::: Supplied material

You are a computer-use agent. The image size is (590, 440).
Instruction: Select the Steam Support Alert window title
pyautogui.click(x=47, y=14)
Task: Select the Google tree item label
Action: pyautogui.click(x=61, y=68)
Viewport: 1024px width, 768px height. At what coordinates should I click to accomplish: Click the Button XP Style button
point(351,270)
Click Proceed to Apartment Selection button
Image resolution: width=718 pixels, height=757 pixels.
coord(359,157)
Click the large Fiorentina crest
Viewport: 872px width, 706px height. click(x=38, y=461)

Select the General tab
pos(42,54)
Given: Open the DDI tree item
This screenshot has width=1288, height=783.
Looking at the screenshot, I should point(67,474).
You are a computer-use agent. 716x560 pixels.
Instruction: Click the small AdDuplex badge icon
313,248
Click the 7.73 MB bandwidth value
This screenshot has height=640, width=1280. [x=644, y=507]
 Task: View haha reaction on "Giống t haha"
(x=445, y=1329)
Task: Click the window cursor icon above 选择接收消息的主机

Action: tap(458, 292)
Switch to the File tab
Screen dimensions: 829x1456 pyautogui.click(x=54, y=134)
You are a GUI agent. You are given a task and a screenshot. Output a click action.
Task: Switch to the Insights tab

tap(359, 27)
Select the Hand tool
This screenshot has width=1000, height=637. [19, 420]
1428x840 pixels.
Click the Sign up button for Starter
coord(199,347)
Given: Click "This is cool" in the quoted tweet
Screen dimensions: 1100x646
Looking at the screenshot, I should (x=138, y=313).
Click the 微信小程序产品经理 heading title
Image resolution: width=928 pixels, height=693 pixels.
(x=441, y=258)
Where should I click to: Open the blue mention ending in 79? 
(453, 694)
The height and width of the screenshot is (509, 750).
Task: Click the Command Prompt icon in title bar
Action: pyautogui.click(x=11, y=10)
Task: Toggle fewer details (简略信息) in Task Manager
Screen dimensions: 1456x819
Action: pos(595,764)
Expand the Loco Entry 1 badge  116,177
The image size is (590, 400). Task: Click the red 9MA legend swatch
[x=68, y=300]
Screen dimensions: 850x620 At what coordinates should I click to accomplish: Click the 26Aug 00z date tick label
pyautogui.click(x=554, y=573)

::::::

• _Work request_
Where a line above contains the word "computer", copy that line.

• _Task output_
You are a computer-use agent. The image size is (590, 440).
You are a computer-use agent. 716x560 pixels.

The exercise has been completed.